The fund awards scholarships to students in Charlottesville and Albemarle County high schools.
Councilors also discussed a plan to examine unnamed city properties and come up with 12 properties to name in honor of those who fought for social justice. The proposal will come before council in late March.
Councilors also voted to establish Unity Days in the summer to commemorate the white nationalist violence in August 2017.
Unity Days events will be held Aug. 11 and Aug. 12, and the city will hold a Summer of Unity, with events held between May and August.
On Aug. 11 and Aug. 12, the city would hold activities on the Downtown Mall, McGuffey Park, Market Street Park, Court Square Park and Fourth Street.
The action taken Monday designates those sites for community events under city code, thus reserving them for annual activities and barring any other events at those times and places, similar to First Night and City Market days.

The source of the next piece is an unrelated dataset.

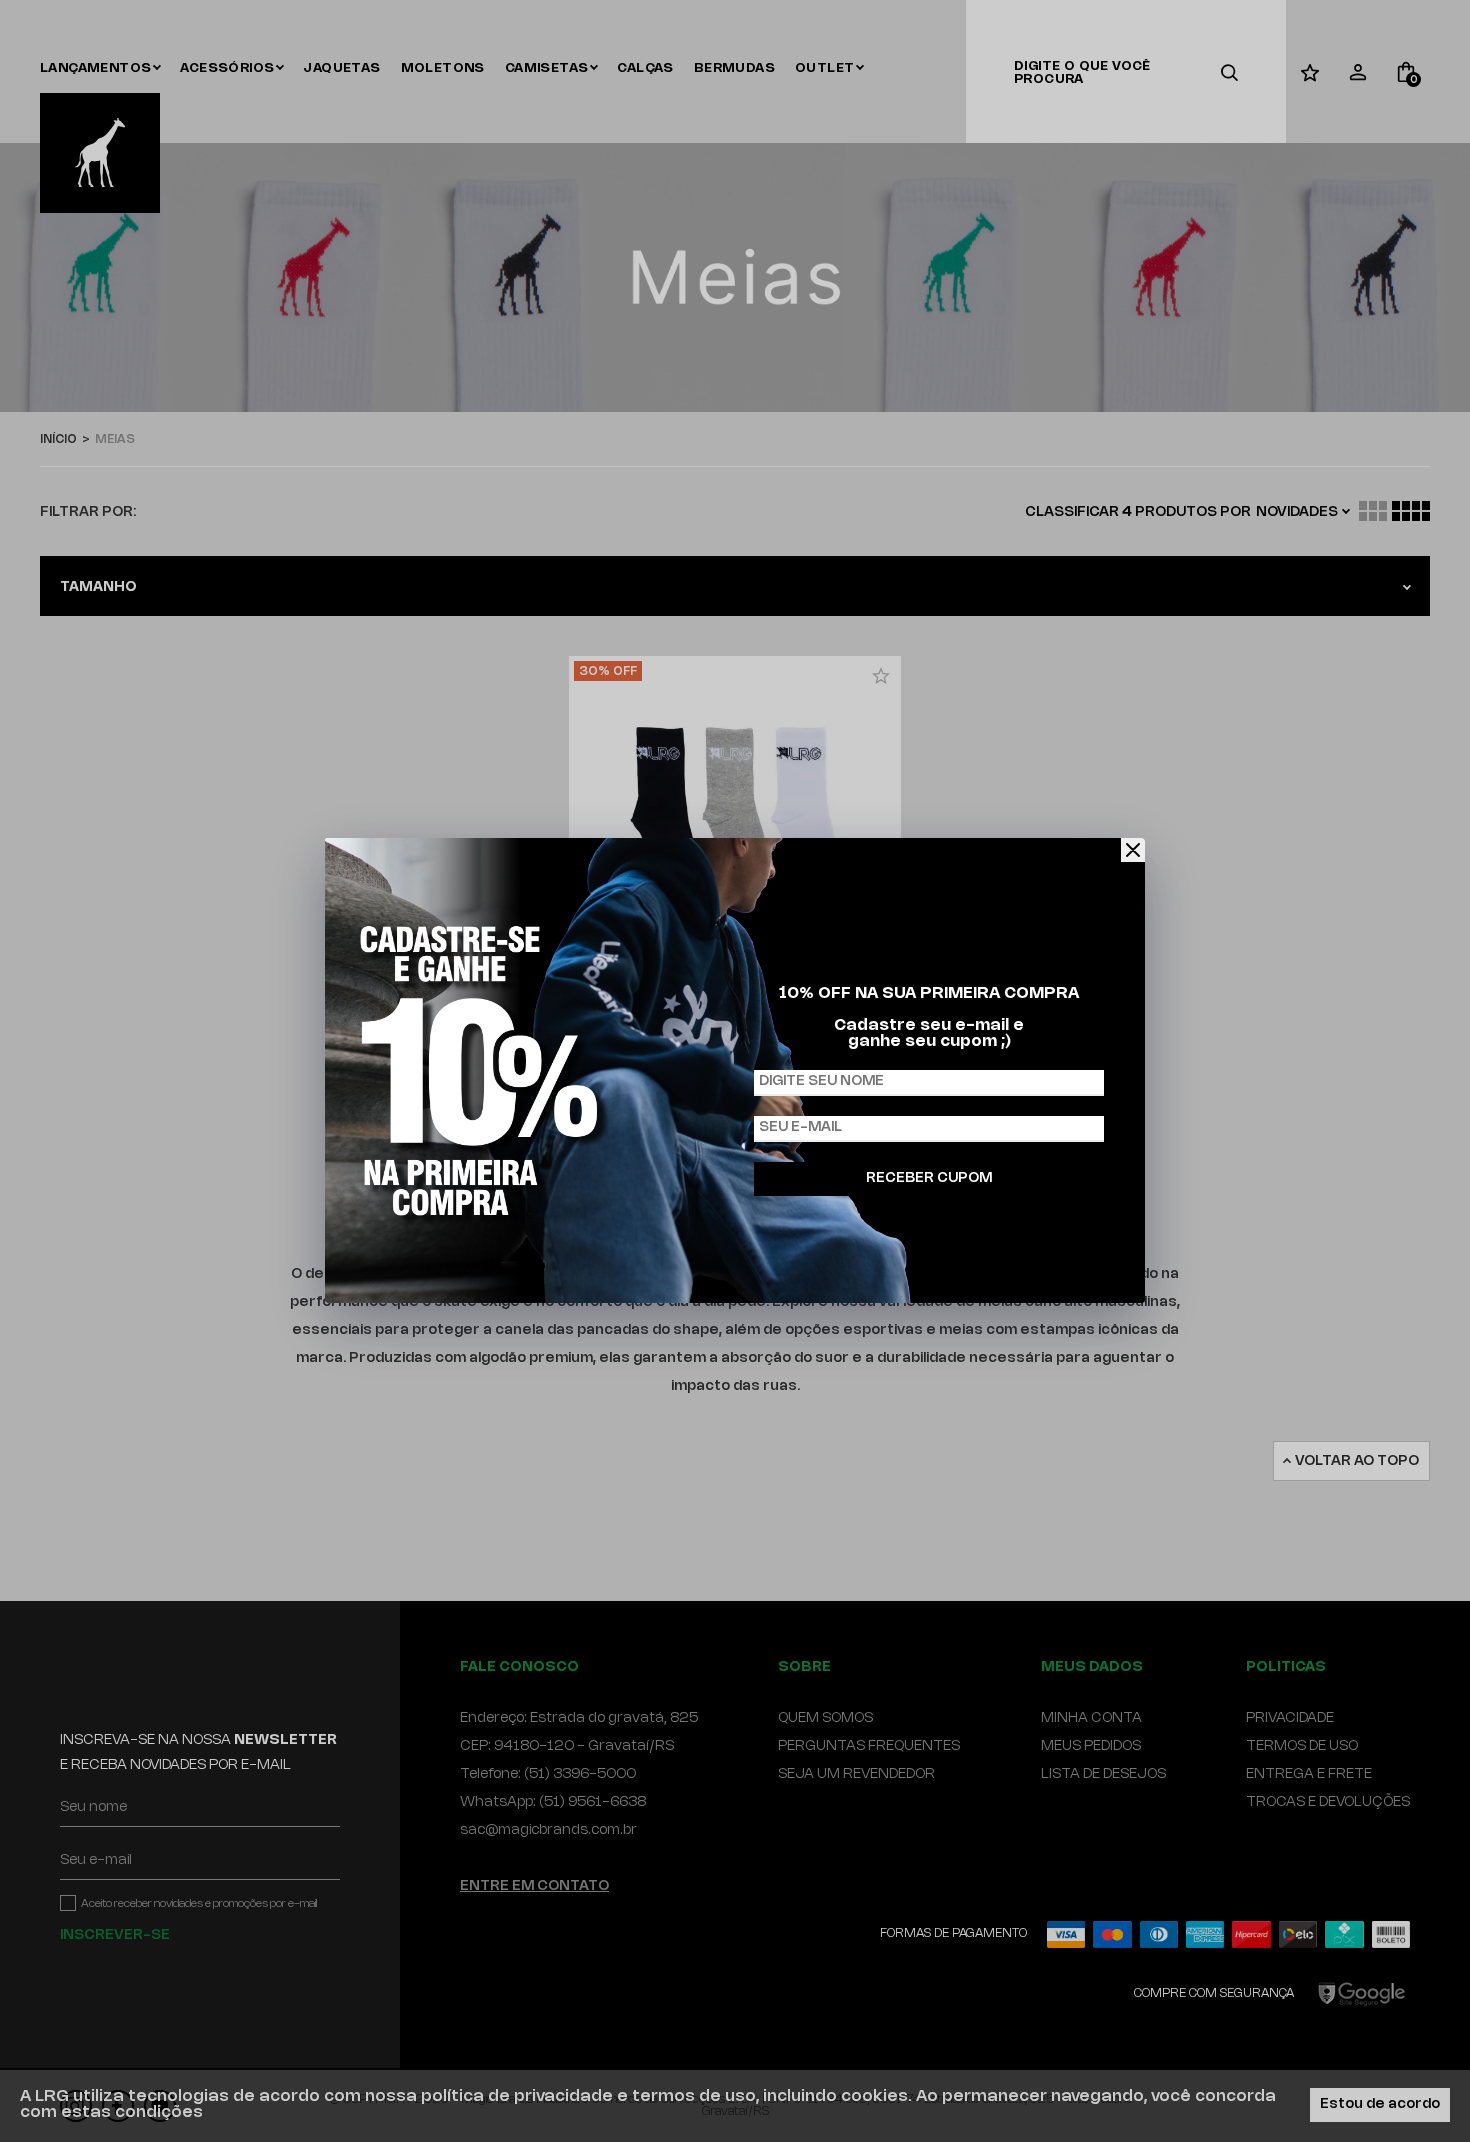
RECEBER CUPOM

“We need to regain that narrative back in making sure that Charlottesville isn’t just about white supremacy, not just about Thomas Jefferson or the University of Virginia,” said Charlene Green, manager of the Office of Human Rights, “That this history and all that the city is about is very robust and very inclusive.”
City spokesman Brian Wheeler said the designation helps the city get ahead of any possible issues from follow-up events, such as occurred in 2018.
“We want to get out in front of it this year and the community felt like this was a good approach to take,” he said.
Each month of the summer would have a theme.
The month of May would focus on the city’s history of race relations. June would be centered on working toward economic and racial justice. July would be designated to honor community and neighborhood leaders. And four days in August would be set aside for remembrance.
“I think it’s wonderful,” said Councilor Mike Signer, who was mayor during the white nationalist rallies.
The events could include music, speakers and family activities, but their exact nature hasn’t been finalized because they will be determined by community members.
Star Peterson, who was injured in the car attack, spoke in favor of the proposal and urged council to make it an annual event.
“I’m thrilled to hear that they are being organized by activists,” she said. “I ask that you fully fund the community unity every summer.”
In other business, council approved a $405,000 investment in Charlottesville’s peer-support services for people returning to the community after incarceration.
The money will help create a three-step pilot program focused on cutting down recidivism among former inmates, which refers to the likelihood someone will return to jail after being released.
The first step uses $30,000 to create a GO Peer Support training program, allowing 15 people to receive six weeks of formal training that focuses on peer navigation, professional boundaries, the local system of care, group facilitation, financial literacy, workplace readiness and computer skills.
After completing the program, participants would receive Peer Support Specialist and Wellness Recovery Action Plan Facilitator certifications.
Five of the training participants would be hired in step two, which uses $275,000 to establish a Home to Hope Peer Navigator Unit.
Among other services, specialists would help former inmates to get identification, connect with probation services and obtain stable housing.
The final $100,000 is flexible funding to address other needs for those returning to the community after incarceration, such as the first month’s rent, security deposits and health care.
Councilor Heather Hill said the money needs to be stretched as far as it can by tapping into existing resources.
“I want to make sure we are at least leveraging the partnerships we have in the community, not just those dollars that come from the city,” she said.